Я долгое время ограничивался этим смутным планом, потому что его было достаточно, чтобы наполнить мое воображение приятными объектами, а мое сердце — чувствами, которыми оно наслаждалось. Эти вымыслы, часто представляясь, в конце концов обрели последовательность и приняли в моем уме определенную форму. Тогда у меня возникло желание выразить на бумаге некоторые ситуации, которые представляла мне фантазия, и, вспоминая всё, что я чувствовал в юности, я таким образом в некоторой мере дал объект тому желанию любить, которое я никогда не мог удовлетворить и которым чувствовал себя поглощенным.

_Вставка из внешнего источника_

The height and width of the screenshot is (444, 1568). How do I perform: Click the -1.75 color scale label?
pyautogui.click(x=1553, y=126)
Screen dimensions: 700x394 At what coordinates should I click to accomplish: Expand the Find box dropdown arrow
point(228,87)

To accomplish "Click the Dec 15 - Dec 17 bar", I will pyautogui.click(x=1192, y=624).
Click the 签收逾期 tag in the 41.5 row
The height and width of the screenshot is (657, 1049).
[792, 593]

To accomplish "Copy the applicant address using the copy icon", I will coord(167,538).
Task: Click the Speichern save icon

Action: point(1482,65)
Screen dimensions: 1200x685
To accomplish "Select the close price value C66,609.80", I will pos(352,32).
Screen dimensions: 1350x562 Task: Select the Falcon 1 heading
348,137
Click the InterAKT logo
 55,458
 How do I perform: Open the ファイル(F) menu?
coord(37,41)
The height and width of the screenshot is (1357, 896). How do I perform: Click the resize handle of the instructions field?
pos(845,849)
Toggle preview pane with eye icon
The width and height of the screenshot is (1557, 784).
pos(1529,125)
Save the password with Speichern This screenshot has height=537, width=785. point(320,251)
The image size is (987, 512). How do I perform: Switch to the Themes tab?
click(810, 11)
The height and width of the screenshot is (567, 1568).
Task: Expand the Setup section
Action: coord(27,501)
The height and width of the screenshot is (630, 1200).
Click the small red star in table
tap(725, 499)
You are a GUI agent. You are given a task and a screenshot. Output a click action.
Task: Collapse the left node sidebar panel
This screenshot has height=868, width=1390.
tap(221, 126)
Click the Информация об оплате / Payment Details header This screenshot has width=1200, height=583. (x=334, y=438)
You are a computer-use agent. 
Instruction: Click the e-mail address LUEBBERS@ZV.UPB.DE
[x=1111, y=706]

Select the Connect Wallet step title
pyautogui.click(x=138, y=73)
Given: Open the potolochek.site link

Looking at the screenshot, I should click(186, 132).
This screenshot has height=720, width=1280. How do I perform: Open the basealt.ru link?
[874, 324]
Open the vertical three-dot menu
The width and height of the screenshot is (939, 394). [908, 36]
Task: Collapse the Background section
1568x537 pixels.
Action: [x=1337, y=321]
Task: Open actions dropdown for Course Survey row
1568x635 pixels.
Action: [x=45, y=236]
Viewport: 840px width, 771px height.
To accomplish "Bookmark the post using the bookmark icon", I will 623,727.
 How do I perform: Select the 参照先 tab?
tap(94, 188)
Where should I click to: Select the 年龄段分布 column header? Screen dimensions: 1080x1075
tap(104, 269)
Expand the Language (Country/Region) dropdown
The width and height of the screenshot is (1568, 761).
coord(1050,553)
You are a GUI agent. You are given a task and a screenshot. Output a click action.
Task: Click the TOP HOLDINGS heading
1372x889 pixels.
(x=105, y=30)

Сначала я написал несколько бессвязных писем, и когда впоследствии хотел придать им связь, я часто находил трудность в этом. Что едва ли правдоподобно, хотя и является самой строгой правдой, это то, что я написал первые две части почти полностью таким образом, не имея сформированного плана и не предвидя, что однажды у меня возникнет искушение сделать из этого регулярную работу. По этой причине две части, впоследствии сформированные из материалов, не подготовленных для места, в котором они расположены, полны бессмысленных выражений, не встречающихся в других.